# Update: Chief's player Jovan Belcher was not the father



## bfree (Sep 30, 2012)

Kansas City Chiefs player Jovan Belcher shot dead his girlfriend and committed suicide after she told him he was not the father of their baby | Mail Online


----------



## EleGirl (Dec 3, 2011)

I don't condone the shooting of course. But I can understand his rage.


But as was said above, he was probably doing plenty of women on the side.




It's a mess.


----------



## hookares (Dec 7, 2011)

EleGirl said:


> I don't condone the shooting of course. But I can understand his rage.
> 
> 
> But as was said above, he was probably doing plenty of women on the side.
> ...


Why should anybody assume he was cheating? Is it because they weren't married? Or, because some assume that "all guys cheat"?


----------



## warlock07 (Oct 28, 2011)

EleGirl said:


> I don't condone the shooting of course. But I can understand his rage.
> 
> 
> But as was said above, he was probably doing plenty of women on the side.
> ...


What the hell ? Where did it say he was doing other women ?

Also

Jovan Belcher’s mother angrily denies report she told investigators that her son and girlfriend argued about paternity of their baby


----------



## EleGirl (Dec 3, 2011)

"Hours earlier, Belcher had a boozy dinner with another woman and spent the night at her apartment before going home, sources told The Post yesterday."

Kansas City Chiefs linebacker Jovan Belcher spent night with other woman before murder-suicide - NYPOST.com


----------



## FryFish (Sep 18, 2012)

Making a guy unknowingly raise another mans kid is the second worst thing you can do to him... Jovan did the worst...


----------



## larry.gray (Feb 21, 2011)

I wonder if this is more common that people think.
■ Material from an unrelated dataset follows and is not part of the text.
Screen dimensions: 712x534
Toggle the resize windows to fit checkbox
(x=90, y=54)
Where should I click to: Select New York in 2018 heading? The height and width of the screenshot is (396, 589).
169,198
My cousin is a detective for a major metropolitan department and she's told me that she's had two cases of family eliminators and with both of them this has been the story.


----------



## EleGirl (Dec 3, 2011)

FryFish said:


> Making a guy unknowingly raise another mans kid is the second worst thing you can do to him... Jovan did the worst...


Apparently no one knows if he is the father of this baby. He was accusing her, saying that he was not the father. 

He could have had a paternity test done instead of shooting her. Go figure.

Killing her is the very worst thing he could have done to her.. and he did it.


----------



## PreRaphaelite (Dec 15, 2012)

hookares said:


> Why should anybody assume he was cheating? Is it because they weren't married? Or, because some assume that "all guys cheat"?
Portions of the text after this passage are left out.